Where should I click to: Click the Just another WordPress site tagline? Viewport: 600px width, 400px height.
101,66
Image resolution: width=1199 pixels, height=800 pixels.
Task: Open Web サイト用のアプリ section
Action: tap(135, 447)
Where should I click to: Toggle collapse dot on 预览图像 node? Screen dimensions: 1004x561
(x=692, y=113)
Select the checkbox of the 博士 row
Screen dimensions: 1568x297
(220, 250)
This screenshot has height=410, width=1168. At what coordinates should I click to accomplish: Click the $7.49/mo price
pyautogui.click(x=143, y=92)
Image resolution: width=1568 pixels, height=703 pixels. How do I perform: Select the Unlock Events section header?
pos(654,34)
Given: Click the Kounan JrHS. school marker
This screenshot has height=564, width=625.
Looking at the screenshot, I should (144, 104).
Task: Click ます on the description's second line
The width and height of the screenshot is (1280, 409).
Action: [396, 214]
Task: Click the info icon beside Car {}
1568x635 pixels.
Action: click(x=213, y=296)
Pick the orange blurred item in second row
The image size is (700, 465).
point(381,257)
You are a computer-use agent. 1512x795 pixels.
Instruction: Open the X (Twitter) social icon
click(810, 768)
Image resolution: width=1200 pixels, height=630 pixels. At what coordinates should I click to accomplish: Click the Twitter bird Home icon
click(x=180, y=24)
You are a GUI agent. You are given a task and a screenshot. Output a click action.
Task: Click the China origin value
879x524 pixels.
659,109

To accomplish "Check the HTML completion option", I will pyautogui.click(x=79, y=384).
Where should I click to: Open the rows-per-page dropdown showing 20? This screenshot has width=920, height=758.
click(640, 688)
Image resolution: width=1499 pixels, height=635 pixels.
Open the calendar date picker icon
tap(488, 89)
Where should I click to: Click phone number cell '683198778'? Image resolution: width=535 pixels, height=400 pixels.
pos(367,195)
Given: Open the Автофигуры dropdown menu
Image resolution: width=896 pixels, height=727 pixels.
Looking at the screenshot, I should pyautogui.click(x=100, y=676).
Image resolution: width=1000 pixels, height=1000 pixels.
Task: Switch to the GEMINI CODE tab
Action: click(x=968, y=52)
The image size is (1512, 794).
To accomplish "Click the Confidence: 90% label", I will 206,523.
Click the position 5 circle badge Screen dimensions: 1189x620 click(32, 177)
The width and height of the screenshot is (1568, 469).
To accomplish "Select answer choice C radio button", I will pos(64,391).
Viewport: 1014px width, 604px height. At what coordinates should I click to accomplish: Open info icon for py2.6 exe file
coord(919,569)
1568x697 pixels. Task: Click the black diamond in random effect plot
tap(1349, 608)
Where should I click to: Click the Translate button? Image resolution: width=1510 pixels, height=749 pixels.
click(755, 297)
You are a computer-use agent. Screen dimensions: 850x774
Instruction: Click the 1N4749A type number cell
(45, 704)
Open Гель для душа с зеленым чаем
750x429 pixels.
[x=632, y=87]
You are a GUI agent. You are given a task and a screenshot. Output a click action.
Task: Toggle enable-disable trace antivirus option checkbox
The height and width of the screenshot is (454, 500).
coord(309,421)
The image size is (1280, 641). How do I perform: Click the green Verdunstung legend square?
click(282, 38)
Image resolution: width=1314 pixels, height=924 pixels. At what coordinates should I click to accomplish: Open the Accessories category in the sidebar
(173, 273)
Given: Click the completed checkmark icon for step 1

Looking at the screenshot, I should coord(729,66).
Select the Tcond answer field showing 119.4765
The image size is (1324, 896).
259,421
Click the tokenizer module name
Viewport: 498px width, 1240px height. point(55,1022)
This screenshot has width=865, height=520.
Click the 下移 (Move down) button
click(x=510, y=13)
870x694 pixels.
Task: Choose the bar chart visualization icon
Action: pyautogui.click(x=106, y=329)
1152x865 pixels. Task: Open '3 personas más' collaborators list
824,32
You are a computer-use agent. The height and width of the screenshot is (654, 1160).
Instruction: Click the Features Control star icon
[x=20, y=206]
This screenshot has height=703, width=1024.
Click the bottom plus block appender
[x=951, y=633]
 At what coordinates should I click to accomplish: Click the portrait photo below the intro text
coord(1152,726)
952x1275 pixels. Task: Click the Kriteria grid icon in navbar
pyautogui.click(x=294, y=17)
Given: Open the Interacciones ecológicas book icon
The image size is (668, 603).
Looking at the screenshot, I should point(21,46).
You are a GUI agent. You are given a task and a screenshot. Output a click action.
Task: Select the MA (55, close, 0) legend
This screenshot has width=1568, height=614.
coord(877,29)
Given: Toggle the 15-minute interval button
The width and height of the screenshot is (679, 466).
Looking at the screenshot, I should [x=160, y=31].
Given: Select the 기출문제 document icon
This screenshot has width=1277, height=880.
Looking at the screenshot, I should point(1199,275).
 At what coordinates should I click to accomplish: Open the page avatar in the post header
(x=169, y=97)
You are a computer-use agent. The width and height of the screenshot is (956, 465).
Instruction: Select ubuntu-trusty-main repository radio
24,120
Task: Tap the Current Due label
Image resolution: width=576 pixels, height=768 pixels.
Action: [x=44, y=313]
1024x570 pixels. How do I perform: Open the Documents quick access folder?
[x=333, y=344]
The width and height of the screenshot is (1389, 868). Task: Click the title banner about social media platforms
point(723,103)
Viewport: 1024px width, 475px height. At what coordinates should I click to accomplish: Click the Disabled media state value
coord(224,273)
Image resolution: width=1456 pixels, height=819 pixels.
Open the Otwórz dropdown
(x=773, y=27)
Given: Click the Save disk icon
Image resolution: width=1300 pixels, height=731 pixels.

————

• **What to produce**
Give again each line of the listing above, keeping every word the same.

• **Problem solution**
Where should I click to: Click the Just another WordPress site tagline? Viewport: 600px width, 400px height.
101,66
Image resolution: width=1199 pixels, height=800 pixels.
Task: Open Web サイト用のアプリ section
Action: tap(135, 447)
Where should I click to: Toggle collapse dot on 预览图像 node? Screen dimensions: 1004x561
(x=692, y=113)
Select the checkbox of the 博士 row
Screen dimensions: 1568x297
(220, 250)
This screenshot has height=410, width=1168. At what coordinates should I click to accomplish: Click the $7.49/mo price
pyautogui.click(x=143, y=92)
Image resolution: width=1568 pixels, height=703 pixels. How do I perform: Select the Unlock Events section header?
pos(654,34)
Given: Click the Kounan JrHS. school marker
This screenshot has height=564, width=625.
Looking at the screenshot, I should (144, 104).
Task: Click ます on the description's second line
The width and height of the screenshot is (1280, 409).
Action: [396, 214]
Task: Click the info icon beside Car {}
1568x635 pixels.
Action: click(x=213, y=296)
Pick the orange blurred item in second row
The image size is (700, 465).
point(381,257)
You are a computer-use agent. 1512x795 pixels.
Instruction: Open the X (Twitter) social icon
click(810, 768)
Image resolution: width=1200 pixels, height=630 pixels. At what coordinates should I click to accomplish: Click the Twitter bird Home icon
click(x=180, y=24)
You are a GUI agent. You are given a task and a screenshot. Output a click action.
Task: Click the China origin value
879x524 pixels.
659,109

To accomplish "Check the HTML completion option", I will pyautogui.click(x=79, y=384).
Where should I click to: Open the rows-per-page dropdown showing 20? This screenshot has width=920, height=758.
click(640, 688)
Image resolution: width=1499 pixels, height=635 pixels.
Open the calendar date picker icon
tap(488, 89)
Where should I click to: Click phone number cell '683198778'? Image resolution: width=535 pixels, height=400 pixels.
pos(367,195)
Given: Open the Автофигуры dropdown menu
Image resolution: width=896 pixels, height=727 pixels.
Looking at the screenshot, I should pyautogui.click(x=100, y=676).
Image resolution: width=1000 pixels, height=1000 pixels.
Task: Switch to the GEMINI CODE tab
Action: click(x=968, y=52)
The image size is (1512, 794).
To accomplish "Click the Confidence: 90% label", I will 206,523.
Click the position 5 circle badge Screen dimensions: 1189x620 click(32, 177)
The width and height of the screenshot is (1568, 469).
To accomplish "Select answer choice C radio button", I will pos(64,391).
Viewport: 1014px width, 604px height. At what coordinates should I click to accomplish: Open info icon for py2.6 exe file
coord(919,569)
1568x697 pixels. Task: Click the black diamond in random effect plot
tap(1349, 608)
Where should I click to: Click the Translate button? Image resolution: width=1510 pixels, height=749 pixels.
click(755, 297)
You are a computer-use agent. Screen dimensions: 850x774
Instruction: Click the 1N4749A type number cell
(45, 704)
Open Гель для душа с зеленым чаем
750x429 pixels.
[x=632, y=87]
You are a GUI agent. You are given a task and a screenshot. Output a click action.
Task: Toggle enable-disable trace antivirus option checkbox
The height and width of the screenshot is (454, 500).
coord(309,421)
The image size is (1280, 641). How do I perform: Click the green Verdunstung legend square?
click(282, 38)
Image resolution: width=1314 pixels, height=924 pixels. At what coordinates should I click to accomplish: Open the Accessories category in the sidebar
(173, 273)
Given: Click the completed checkmark icon for step 1

Looking at the screenshot, I should coord(729,66).
Select the Tcond answer field showing 119.4765
The image size is (1324, 896).
259,421
Click the tokenizer module name
Viewport: 498px width, 1240px height. point(55,1022)
This screenshot has width=865, height=520.
Click the 下移 (Move down) button
click(x=510, y=13)
870x694 pixels.
Task: Choose the bar chart visualization icon
Action: pyautogui.click(x=106, y=329)
1152x865 pixels. Task: Open '3 personas más' collaborators list
824,32
You are a computer-use agent. The height and width of the screenshot is (654, 1160).
Instruction: Click the Features Control star icon
[x=20, y=206]
This screenshot has height=703, width=1024.
Click the bottom plus block appender
[x=951, y=633]
 At what coordinates should I click to accomplish: Click the portrait photo below the intro text
coord(1152,726)
952x1275 pixels. Task: Click the Kriteria grid icon in navbar
pyautogui.click(x=294, y=17)
Given: Open the Interacciones ecológicas book icon
The image size is (668, 603).
Looking at the screenshot, I should point(21,46).
You are a GUI agent. You are given a task and a screenshot. Output a click action.
Task: Select the MA (55, close, 0) legend
This screenshot has width=1568, height=614.
coord(877,29)
Given: Toggle the 15-minute interval button
The width and height of the screenshot is (679, 466).
Looking at the screenshot, I should [x=160, y=31].
Given: Select the 기출문제 document icon
This screenshot has width=1277, height=880.
Looking at the screenshot, I should point(1199,275).
 At what coordinates should I click to accomplish: Open the page avatar in the post header
(x=169, y=97)
You are a computer-use agent. The width and height of the screenshot is (956, 465).
Instruction: Select ubuntu-trusty-main repository radio
24,120
Task: Tap the Current Due label
Image resolution: width=576 pixels, height=768 pixels.
Action: [x=44, y=313]
1024x570 pixels. How do I perform: Open the Documents quick access folder?
[x=333, y=344]
The width and height of the screenshot is (1389, 868). Task: Click the title banner about social media platforms
point(723,103)
Viewport: 1024px width, 475px height. At what coordinates should I click to accomplish: Click the Disabled media state value
coord(224,273)
Image resolution: width=1456 pixels, height=819 pixels.
Open the Otwórz dropdown
(x=773, y=27)
Given: Click the Save disk icon
Image resolution: width=1300 pixels, height=731 pixels.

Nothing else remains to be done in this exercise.